Friday 19 January 2018

Facebook to stop taking IPO orders

An investor holds prospectus explaining the Facebook stock after attending a show for Facebook Inc's initial public offering at the Four Season's Hotel in Boston, Massachusett. Photo: Reuters
An investor holds prospectus explaining the Facebook stock after attending a show for Facebook Inc's initial public offering at the Four Season's Hotel in Boston, Massachusett. Photo: Reuters

FACEBOOK plans to stop taking orders for its initial public offering tomorrow, two days ahead of schedule. The offer of 337.4m shares at $28 (€21.8) to $35 each has been oversubscribed. A spokesman for Facebook declined to comment. "They're swamped with the orders that are in," said Jon Merriman, chief executive officer at investment firm Merriman Holdings in San Francisco. "They just need time to determine the price. They can send the message -- the books are closing, send in your orders now."

Moody's warning of Irish mortgage risk

FINANCE

Ratings agency Moody's has warned that investors are at risk because of Irish mortgage losses. Last night Moody's said it put the credit rating of 16 bonds backed by pools of Irish home loans on review for possible downgrade. "Moody's is particularly concerned that exposure to negative equity in the mortgage pools backing the notes could lead to high loss severities," it said in a statement. The move affects international lenders that financed six pools of mortgages totalling about €17.3bn of debt.

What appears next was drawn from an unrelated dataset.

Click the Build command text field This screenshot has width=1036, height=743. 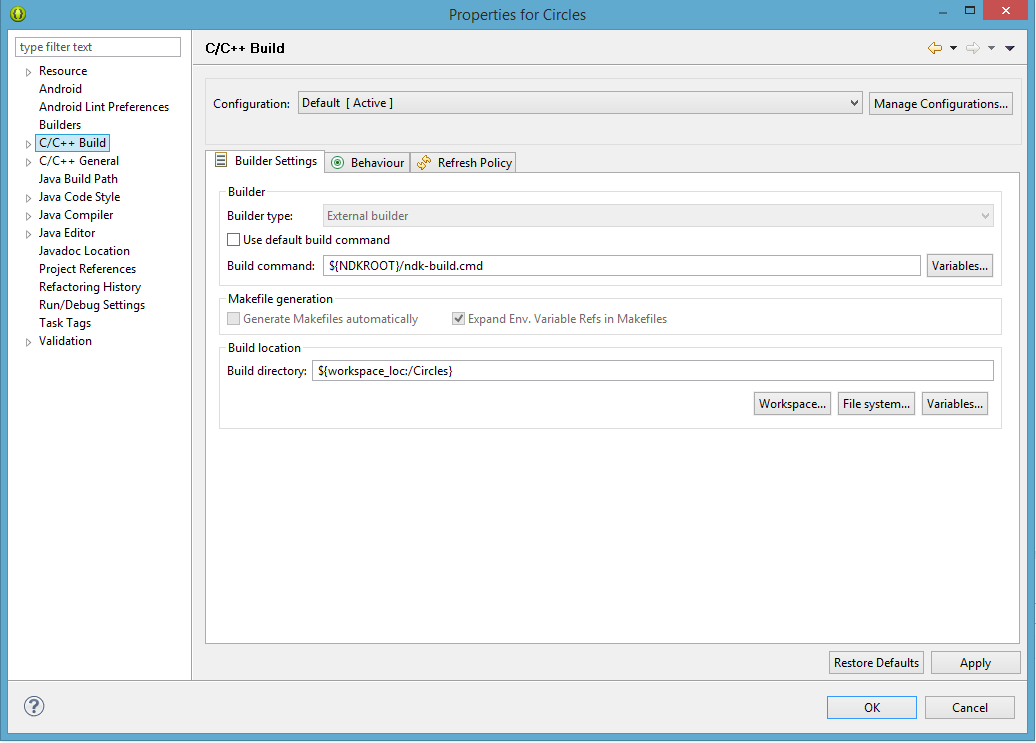[x=621, y=266]
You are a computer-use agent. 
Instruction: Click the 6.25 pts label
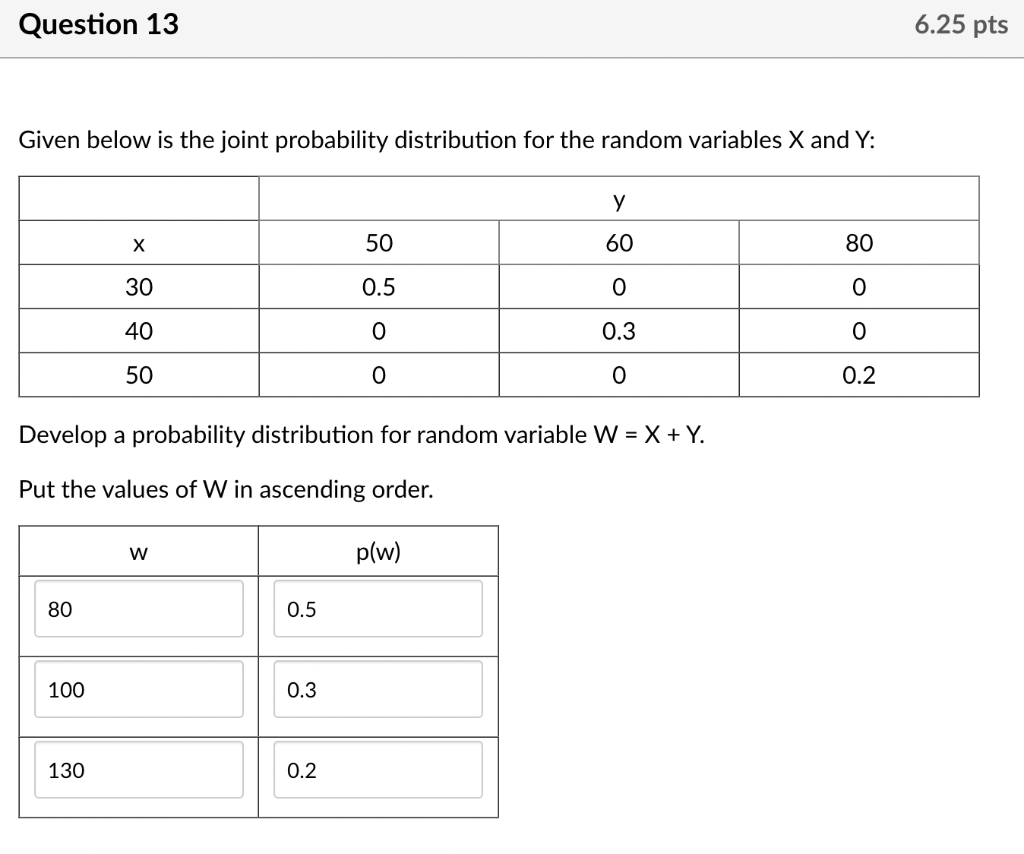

Hospital will return to profit -- Leyden

ACCOUNTS

THE chief executive of private hospital Clane General Hospital in Co Kildare expects the hospital to return to profit this year. Sean Leyden projected the facility returning to profit this year after confirming yesterday that the private hospital recorded a break even in 2011. This followed the hospital sustaining pre-tax losses of €777,955 in 2010 and this included non-cash depreciation costs of €553,865.

Channel 4 looks to new programming

MEDIA

CHANNEL 4 is looking to new shows such as US thriller 'Homeland' to turn around the fortunes of its flagship network, after it ran up more than £40m (€50m) in losses last year. Revenues at Channel 4 fell by £19.5m to £622.1m in 2011, as the channel's share of the advertising market shrank, the group said. The drop came as viewing fell by 3pc. The channel posted an operating loss of £42.3m, a sharp rise on the £7.7m loss a year earlier.